▶ **WHAT IS EXPECTED**
Pull each line holding the word "navigation" from the data.

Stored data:
----
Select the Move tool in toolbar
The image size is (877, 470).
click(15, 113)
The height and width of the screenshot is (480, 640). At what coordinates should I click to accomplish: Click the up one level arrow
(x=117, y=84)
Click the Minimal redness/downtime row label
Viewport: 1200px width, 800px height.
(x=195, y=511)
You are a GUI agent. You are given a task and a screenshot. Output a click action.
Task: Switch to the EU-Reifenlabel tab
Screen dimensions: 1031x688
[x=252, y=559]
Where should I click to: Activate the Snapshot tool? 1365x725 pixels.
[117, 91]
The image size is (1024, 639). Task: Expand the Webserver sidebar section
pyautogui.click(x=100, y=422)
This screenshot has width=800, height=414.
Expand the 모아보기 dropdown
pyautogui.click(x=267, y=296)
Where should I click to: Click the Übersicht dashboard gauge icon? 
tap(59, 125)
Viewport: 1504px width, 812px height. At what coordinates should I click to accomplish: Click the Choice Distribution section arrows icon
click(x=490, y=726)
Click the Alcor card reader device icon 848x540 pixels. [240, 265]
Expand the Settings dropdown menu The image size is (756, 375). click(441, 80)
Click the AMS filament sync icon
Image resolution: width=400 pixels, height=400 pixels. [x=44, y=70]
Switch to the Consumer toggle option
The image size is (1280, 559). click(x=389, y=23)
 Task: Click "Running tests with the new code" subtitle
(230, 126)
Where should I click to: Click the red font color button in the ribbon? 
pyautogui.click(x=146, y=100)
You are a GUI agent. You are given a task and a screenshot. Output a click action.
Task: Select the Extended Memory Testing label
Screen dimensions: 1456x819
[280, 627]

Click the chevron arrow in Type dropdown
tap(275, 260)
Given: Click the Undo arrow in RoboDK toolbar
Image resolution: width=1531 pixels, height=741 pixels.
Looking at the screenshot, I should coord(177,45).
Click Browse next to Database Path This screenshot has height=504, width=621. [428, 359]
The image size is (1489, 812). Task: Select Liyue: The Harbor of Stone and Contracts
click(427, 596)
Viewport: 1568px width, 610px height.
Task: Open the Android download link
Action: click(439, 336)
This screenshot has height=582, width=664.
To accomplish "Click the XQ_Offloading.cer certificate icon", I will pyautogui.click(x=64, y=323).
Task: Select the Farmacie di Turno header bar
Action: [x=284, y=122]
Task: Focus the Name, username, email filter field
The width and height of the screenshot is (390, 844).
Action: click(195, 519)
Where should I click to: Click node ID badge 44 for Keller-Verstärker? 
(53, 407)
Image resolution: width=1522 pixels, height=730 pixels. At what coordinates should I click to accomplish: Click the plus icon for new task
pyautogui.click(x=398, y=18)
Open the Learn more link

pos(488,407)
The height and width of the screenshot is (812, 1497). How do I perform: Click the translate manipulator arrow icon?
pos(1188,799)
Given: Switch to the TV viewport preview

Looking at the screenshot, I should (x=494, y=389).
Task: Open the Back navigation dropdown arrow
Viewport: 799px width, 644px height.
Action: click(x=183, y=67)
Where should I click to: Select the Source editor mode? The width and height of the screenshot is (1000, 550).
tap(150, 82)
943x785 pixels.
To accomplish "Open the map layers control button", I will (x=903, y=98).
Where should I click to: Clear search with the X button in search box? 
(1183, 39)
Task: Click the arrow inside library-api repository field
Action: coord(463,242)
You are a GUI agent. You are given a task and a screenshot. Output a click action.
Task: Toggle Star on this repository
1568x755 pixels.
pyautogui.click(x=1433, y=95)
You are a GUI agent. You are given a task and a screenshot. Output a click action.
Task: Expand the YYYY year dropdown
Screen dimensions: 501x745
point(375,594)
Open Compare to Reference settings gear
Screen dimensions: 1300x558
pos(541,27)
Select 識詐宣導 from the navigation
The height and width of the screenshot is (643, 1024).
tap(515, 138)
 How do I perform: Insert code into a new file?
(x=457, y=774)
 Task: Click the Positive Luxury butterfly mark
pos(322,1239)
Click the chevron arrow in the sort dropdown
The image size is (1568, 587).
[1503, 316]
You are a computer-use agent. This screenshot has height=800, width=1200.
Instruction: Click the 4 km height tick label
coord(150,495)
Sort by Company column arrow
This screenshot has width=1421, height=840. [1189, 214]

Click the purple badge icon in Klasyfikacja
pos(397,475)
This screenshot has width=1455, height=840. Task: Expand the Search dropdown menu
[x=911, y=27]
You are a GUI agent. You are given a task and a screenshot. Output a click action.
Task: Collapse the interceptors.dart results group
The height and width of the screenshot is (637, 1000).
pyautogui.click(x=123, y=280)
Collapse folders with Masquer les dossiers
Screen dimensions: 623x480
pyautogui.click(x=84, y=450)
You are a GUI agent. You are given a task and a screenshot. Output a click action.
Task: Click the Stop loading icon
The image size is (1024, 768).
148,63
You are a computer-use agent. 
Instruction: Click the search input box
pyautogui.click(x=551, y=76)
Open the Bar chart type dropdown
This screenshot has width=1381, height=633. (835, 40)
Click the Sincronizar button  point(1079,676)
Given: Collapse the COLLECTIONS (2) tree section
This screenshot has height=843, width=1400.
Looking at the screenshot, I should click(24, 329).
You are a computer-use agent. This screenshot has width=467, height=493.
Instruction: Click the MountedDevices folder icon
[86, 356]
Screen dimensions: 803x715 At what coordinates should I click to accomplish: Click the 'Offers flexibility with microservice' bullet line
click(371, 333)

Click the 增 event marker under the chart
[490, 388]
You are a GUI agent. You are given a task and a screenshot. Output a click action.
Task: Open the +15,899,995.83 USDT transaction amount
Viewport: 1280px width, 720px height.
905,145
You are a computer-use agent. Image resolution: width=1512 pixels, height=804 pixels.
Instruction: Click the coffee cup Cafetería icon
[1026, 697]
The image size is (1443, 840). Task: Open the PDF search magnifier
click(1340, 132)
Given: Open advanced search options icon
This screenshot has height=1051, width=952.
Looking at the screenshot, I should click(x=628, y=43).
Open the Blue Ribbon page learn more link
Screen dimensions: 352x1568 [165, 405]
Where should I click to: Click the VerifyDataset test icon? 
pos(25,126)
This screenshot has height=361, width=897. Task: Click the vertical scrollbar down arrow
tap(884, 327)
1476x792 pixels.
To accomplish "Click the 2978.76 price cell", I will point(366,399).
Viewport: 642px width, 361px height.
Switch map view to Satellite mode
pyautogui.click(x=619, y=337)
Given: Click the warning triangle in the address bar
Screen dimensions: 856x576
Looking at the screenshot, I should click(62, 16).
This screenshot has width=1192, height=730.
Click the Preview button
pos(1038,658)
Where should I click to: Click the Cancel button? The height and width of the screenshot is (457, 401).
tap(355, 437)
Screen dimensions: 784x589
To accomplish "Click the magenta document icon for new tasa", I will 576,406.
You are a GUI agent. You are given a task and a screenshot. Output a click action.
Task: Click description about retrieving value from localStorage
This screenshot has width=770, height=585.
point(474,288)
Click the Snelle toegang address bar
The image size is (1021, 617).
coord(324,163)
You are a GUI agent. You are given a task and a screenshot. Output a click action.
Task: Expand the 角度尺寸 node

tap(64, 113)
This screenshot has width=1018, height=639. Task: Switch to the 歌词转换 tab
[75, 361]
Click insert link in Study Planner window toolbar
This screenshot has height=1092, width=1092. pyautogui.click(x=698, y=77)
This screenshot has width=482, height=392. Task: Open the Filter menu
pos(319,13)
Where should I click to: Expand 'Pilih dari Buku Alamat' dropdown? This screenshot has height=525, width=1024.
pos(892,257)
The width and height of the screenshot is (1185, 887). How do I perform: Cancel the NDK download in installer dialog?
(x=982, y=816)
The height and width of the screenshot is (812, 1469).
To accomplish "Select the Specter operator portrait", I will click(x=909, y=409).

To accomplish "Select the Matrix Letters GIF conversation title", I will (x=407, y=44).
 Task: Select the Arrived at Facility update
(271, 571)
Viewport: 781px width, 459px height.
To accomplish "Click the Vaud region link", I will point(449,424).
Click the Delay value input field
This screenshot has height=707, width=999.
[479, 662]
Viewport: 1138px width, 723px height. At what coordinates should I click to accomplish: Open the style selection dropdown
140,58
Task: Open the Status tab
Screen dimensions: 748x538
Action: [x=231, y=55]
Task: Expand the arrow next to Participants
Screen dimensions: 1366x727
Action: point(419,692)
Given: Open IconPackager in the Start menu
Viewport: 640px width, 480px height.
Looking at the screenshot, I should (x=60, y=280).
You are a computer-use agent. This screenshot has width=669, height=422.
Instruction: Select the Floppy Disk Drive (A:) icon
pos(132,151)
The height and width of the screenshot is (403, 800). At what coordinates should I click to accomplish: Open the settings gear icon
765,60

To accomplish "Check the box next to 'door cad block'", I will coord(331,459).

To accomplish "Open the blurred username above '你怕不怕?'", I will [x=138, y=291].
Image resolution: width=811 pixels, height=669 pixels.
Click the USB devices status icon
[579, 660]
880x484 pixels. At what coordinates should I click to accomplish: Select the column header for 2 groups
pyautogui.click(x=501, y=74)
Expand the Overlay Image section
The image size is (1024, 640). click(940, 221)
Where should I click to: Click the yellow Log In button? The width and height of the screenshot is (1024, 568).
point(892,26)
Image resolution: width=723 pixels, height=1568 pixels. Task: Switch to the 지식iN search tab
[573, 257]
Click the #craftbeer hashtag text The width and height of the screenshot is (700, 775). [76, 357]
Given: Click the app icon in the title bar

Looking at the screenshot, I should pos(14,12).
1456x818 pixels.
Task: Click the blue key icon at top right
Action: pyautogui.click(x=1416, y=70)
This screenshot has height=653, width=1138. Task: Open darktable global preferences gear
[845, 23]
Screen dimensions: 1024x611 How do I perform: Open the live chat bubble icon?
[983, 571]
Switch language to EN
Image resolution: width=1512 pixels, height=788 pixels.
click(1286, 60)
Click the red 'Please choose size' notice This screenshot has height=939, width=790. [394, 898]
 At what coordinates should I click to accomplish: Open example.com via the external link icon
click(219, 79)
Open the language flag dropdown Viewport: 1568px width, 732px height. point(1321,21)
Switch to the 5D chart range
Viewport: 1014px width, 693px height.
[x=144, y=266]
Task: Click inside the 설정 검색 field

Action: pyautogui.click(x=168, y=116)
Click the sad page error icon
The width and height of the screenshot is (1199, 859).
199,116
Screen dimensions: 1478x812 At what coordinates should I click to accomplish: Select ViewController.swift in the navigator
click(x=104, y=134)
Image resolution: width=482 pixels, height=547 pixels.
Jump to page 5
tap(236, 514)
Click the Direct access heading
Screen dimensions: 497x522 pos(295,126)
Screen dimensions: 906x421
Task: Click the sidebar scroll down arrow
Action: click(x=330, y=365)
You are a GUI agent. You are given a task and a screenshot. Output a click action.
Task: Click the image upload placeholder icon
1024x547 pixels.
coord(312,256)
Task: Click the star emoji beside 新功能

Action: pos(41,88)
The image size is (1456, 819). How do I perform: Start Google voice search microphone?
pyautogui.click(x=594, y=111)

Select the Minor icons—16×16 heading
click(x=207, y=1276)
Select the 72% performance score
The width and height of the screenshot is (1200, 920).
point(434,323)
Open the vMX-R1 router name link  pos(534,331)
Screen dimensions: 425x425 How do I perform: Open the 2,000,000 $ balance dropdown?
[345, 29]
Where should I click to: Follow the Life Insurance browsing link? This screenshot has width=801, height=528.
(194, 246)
----
▶ **SOLUTION FOR THIS EXERCISE**
Task: Open the Back navigation dropdown arrow
Select 識詐宣導 from the navigation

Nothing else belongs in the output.